* [WHAT THIS TASK INVOLVES] Each record must appear in the answer exactly as it does in the data.

* [EXCERPTED RECORDS]
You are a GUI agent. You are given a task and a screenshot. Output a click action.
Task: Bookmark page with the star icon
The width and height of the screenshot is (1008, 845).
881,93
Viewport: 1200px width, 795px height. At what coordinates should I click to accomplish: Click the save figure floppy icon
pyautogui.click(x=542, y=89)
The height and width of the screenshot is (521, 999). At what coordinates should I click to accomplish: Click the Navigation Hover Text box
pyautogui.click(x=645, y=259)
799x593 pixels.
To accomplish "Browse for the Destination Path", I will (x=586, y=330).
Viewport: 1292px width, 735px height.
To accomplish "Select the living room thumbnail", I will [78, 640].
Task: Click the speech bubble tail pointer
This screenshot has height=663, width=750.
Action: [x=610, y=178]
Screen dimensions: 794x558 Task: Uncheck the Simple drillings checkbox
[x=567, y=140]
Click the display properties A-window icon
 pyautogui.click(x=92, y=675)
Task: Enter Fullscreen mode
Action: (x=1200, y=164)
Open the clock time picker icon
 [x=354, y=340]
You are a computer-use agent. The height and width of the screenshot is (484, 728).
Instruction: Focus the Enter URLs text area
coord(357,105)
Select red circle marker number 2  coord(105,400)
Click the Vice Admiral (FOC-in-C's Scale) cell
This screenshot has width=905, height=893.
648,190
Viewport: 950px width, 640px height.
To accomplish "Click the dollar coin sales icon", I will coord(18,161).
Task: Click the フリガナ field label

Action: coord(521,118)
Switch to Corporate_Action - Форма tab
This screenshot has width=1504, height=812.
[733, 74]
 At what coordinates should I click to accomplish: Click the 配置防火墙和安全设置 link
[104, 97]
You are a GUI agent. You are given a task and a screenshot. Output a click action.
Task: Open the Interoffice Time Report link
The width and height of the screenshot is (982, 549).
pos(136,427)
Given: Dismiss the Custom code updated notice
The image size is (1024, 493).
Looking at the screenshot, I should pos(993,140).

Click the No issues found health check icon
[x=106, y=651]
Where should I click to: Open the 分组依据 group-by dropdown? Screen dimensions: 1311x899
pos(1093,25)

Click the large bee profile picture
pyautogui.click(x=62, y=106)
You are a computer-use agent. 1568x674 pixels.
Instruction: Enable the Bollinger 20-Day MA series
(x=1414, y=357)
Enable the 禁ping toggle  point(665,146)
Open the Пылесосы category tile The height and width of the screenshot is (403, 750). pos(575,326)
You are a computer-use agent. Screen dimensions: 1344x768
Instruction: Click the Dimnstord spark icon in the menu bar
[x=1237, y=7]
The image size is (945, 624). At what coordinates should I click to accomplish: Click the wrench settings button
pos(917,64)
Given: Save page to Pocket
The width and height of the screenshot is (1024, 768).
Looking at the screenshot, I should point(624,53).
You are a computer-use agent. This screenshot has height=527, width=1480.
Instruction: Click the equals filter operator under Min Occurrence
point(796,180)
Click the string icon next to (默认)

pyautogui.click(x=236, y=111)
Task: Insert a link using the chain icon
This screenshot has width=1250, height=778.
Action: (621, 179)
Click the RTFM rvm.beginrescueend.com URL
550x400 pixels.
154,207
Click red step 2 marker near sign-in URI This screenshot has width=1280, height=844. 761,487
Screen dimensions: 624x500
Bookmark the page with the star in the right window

* [EXERCISE OUTPUT]
You are a GUI agent. You are given a task and a screenshot. Output a click action.
Task: Bookmark page with the star icon
The width and height of the screenshot is (1008, 845).
881,93
Viewport: 1200px width, 795px height. At what coordinates should I click to accomplish: Click the save figure floppy icon
pyautogui.click(x=542, y=89)
The height and width of the screenshot is (521, 999). At what coordinates should I click to accomplish: Click the Navigation Hover Text box
pyautogui.click(x=645, y=259)
799x593 pixels.
To accomplish "Browse for the Destination Path", I will (x=586, y=330).
Viewport: 1292px width, 735px height.
To accomplish "Select the living room thumbnail", I will [78, 640].
Task: Click the speech bubble tail pointer
This screenshot has height=663, width=750.
Action: [x=610, y=178]
Screen dimensions: 794x558 Task: Uncheck the Simple drillings checkbox
[x=567, y=140]
Click the display properties A-window icon
 pyautogui.click(x=92, y=675)
Task: Enter Fullscreen mode
Action: (x=1200, y=164)
Open the clock time picker icon
 [x=354, y=340]
You are a computer-use agent. The height and width of the screenshot is (484, 728).
Instruction: Focus the Enter URLs text area
coord(357,105)
Select red circle marker number 2  coord(105,400)
Click the Vice Admiral (FOC-in-C's Scale) cell
This screenshot has width=905, height=893.
648,190
Viewport: 950px width, 640px height.
To accomplish "Click the dollar coin sales icon", I will coord(18,161).
Task: Click the フリガナ field label

Action: coord(521,118)
Switch to Corporate_Action - Форма tab
This screenshot has width=1504, height=812.
[733, 74]
 At what coordinates should I click to accomplish: Click the 配置防火墙和安全设置 link
[104, 97]
You are a GUI agent. You are given a task and a screenshot. Output a click action.
Task: Open the Interoffice Time Report link
The width and height of the screenshot is (982, 549).
pos(136,427)
Given: Dismiss the Custom code updated notice
The image size is (1024, 493).
Looking at the screenshot, I should pos(993,140).

Click the No issues found health check icon
[x=106, y=651]
Where should I click to: Open the 分组依据 group-by dropdown? Screen dimensions: 1311x899
pos(1093,25)

Click the large bee profile picture
pyautogui.click(x=62, y=106)
You are a computer-use agent. 1568x674 pixels.
Instruction: Enable the Bollinger 20-Day MA series
(x=1414, y=357)
Enable the 禁ping toggle  point(665,146)
Open the Пылесосы category tile The height and width of the screenshot is (403, 750). pos(575,326)
You are a computer-use agent. Screen dimensions: 1344x768
Instruction: Click the Dimnstord spark icon in the menu bar
[x=1237, y=7]
The image size is (945, 624). At what coordinates should I click to accomplish: Click the wrench settings button
pos(917,64)
Given: Save page to Pocket
The width and height of the screenshot is (1024, 768).
Looking at the screenshot, I should point(624,53).
You are a computer-use agent. This screenshot has height=527, width=1480.
Instruction: Click the equals filter operator under Min Occurrence
point(796,180)
Click the string icon next to (默认)

pyautogui.click(x=236, y=111)
Task: Insert a link using the chain icon
This screenshot has width=1250, height=778.
Action: (621, 179)
Click the RTFM rvm.beginrescueend.com URL
550x400 pixels.
154,207
Click red step 2 marker near sign-in URI This screenshot has width=1280, height=844. 761,487
Screen dimensions: 624x500
Bookmark the page with the star in the right window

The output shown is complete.